Coordenação de uma equipa anónima?

Perante a possibilidade de a tradutora coordenar uma equipa anónima que permita completar este número elevado de traduções, o fundador da Relógio d’Água é peremptório: a autoria de uma tradução tem de ser atribuída, os tradutores não podem ser anónimos, e é necessário dizer qual o idioma a partir da qual a tradução foi feita. “Coordenar uma equipa abusivamente anónima com textos que não são traduzidos do original, sem indicar de onde são traduzidos, não é aceitável”, acrescenta.
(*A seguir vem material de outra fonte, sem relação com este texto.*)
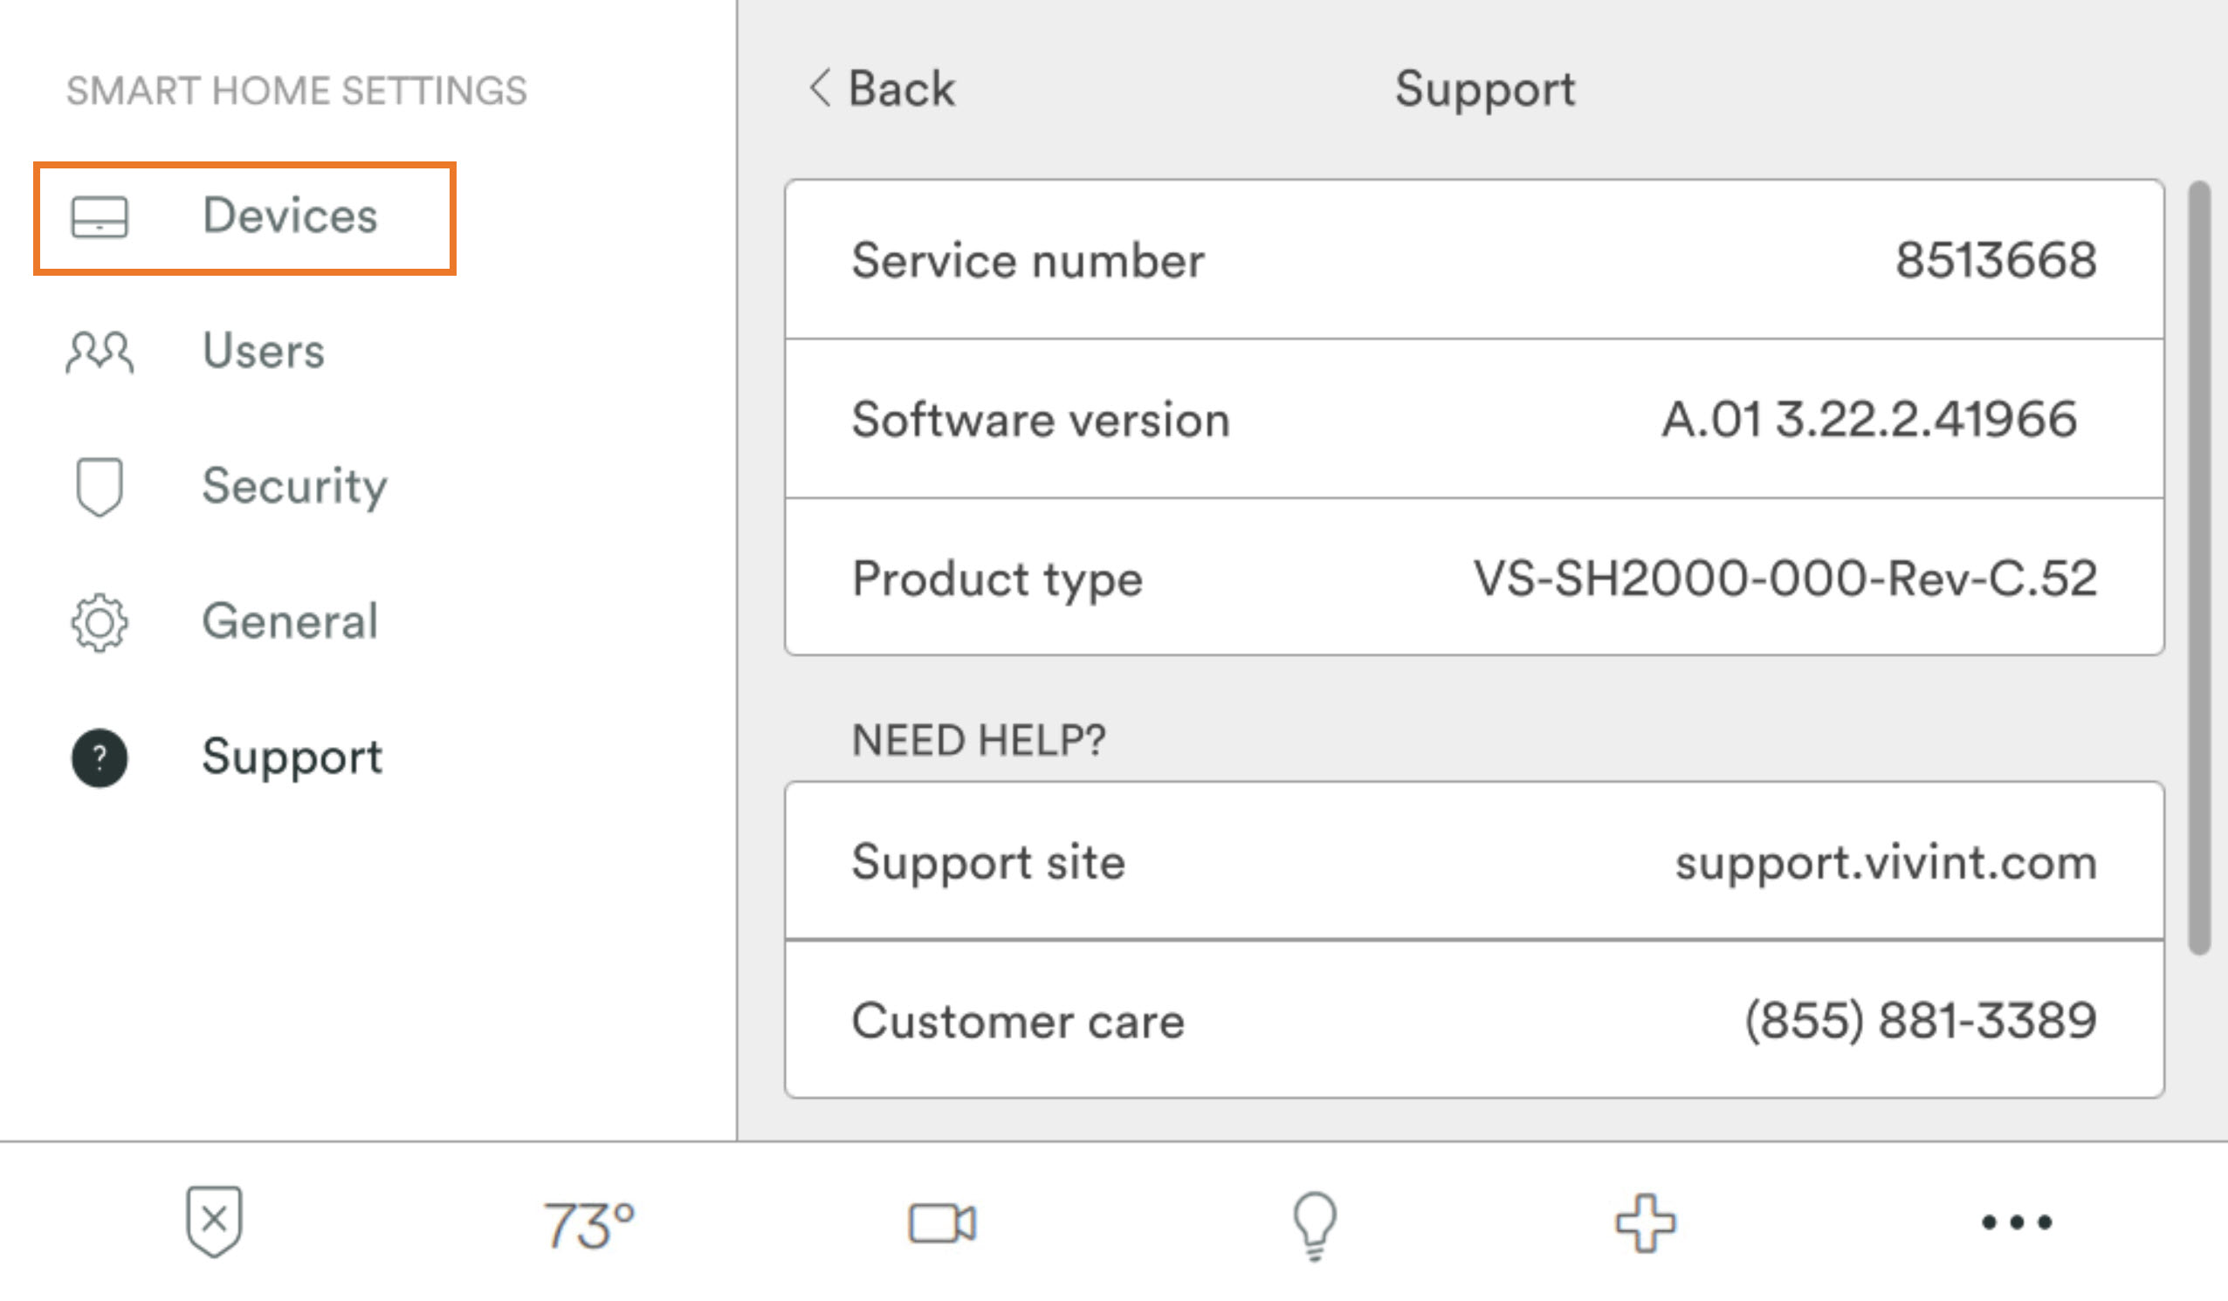This screenshot has width=2228, height=1301.
Task: Click the General gear icon
Action: pos(99,623)
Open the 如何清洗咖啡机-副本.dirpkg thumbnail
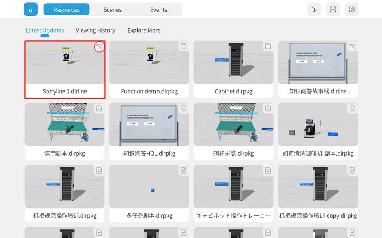The image size is (382, 238). (318, 124)
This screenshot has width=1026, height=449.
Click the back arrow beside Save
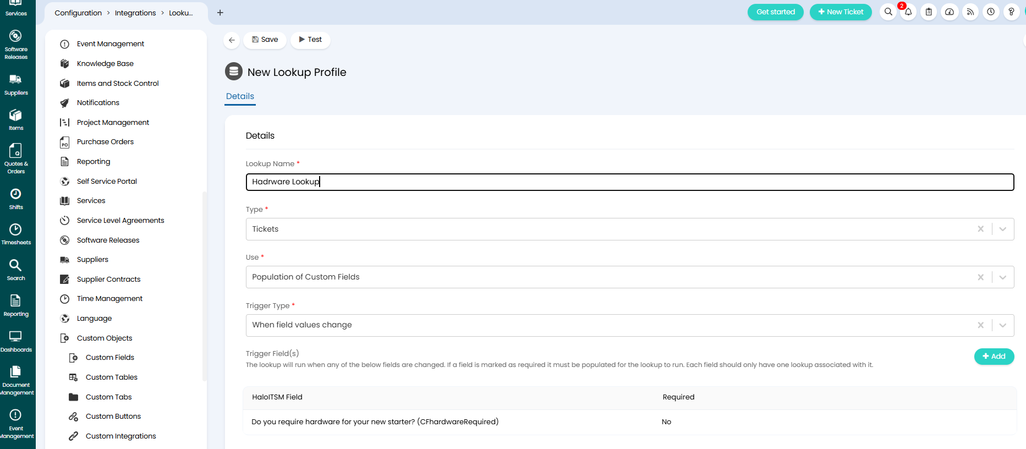coord(232,40)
Francisco Vale lembra que não há, em Portugal, um grande número de profissionais que consigam fazer traduções dos originais russos, por exemplo, e que esses tradutores são amplamente reconhecidos, pelo que o mais provável é que esta equipa, a existir, fizesse traduções do inglês com recurso a ferramentas de Inteligência Artificial. O que significaria uma lamentável “regressão aos anos 60” no panorama editorial português, quando as traduções eram sistematicamente feitas das traduções em francês das obras originais que se queriam trazer para o mercado português. “São coisas ultrapassadas na edição portuguesa, foi por isso que escrevi o texto”, afiança. “Se não é ela [Lúcia Nogueira] a fazer as traduções, então que digam quem é o tradutor, porque o nome tem de figurar na ficha técnica”, pede ainda o editor.
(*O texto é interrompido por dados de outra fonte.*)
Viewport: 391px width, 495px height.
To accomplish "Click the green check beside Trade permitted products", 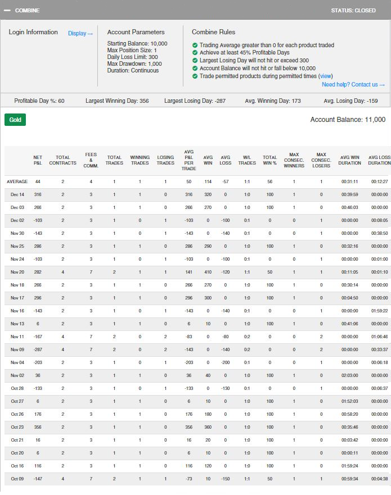I will (195, 76).
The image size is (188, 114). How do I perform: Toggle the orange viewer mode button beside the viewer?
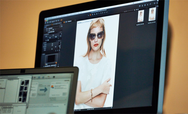coord(64,22)
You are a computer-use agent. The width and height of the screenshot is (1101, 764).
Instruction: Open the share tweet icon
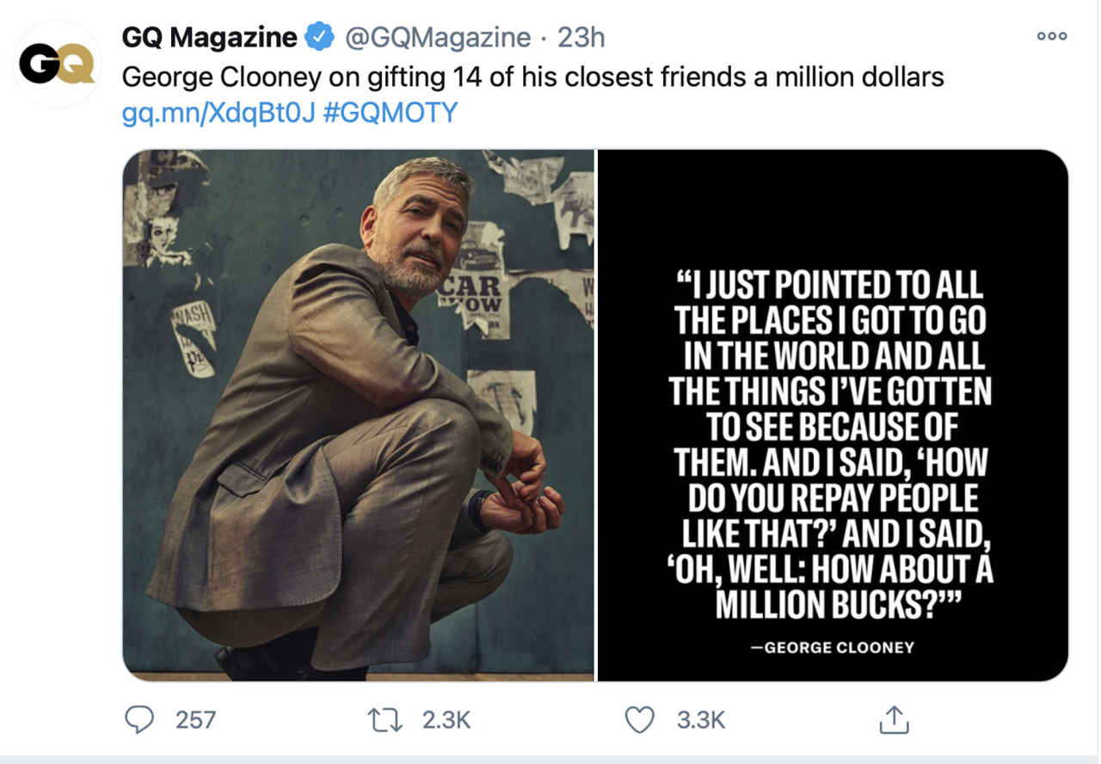point(894,719)
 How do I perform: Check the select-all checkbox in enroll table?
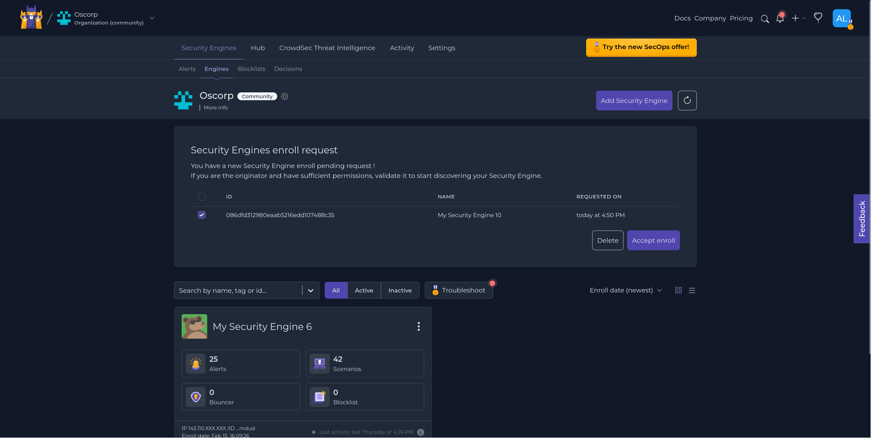202,197
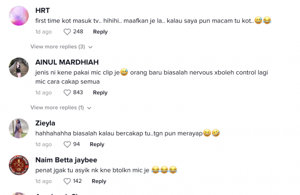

No texto publicado nas redes sociais, detalha o que está em causa: “O problema é que infringe regras editoriais elementares, a começar pela indicação das línguas de partida e dos programas de IA utilizados ou dos tradutores implicados. Além disso, a medíocre qualidade dos resultados leva a um retrocesso em relação aos avanços conseguidos desde os anos 60 do século passado, quando foi possível começar a traduzir autores ingleses, alemães e russos, não a partir do francês, mas das línguas originais, tornando acessíveis aos leitores portugueses as subtilezas dos estilos de Shakespeare, VirginiaWoolf, Tolstoi, Goethe ou Dostoiévski”, escreve Francisco Vale no texto publicado pela Relógio d’Água no Facebook.

A CNN Portugal contactou Lúcia Nogueira, que garante que tudo não passa de “uma enorme confusão”. Num comentário escrito breve, em que remete explicações para o editor da BookCover, a tradutora diz apenas que “o ChatGPT nem sequer existia até 2022 e estas traduções são feitas desde 2019”.
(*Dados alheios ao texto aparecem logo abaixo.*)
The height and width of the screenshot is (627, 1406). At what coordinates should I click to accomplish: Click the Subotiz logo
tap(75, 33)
E acrescenta: “Se verificar as datas de publicação e impressão, verá que o nome já aparece na ficha técnica há três anos. Não entendo porque é que uma editora como a Relógio d’Água fez algo assim, nem percebo porque é que estou a ser o alvo”, sublinha, descrevendo-se como “uma mera freelancer”.

[Transcrição integral, incluindo destaques a “bold”. Cacografia brasileira corrigida automaticamente.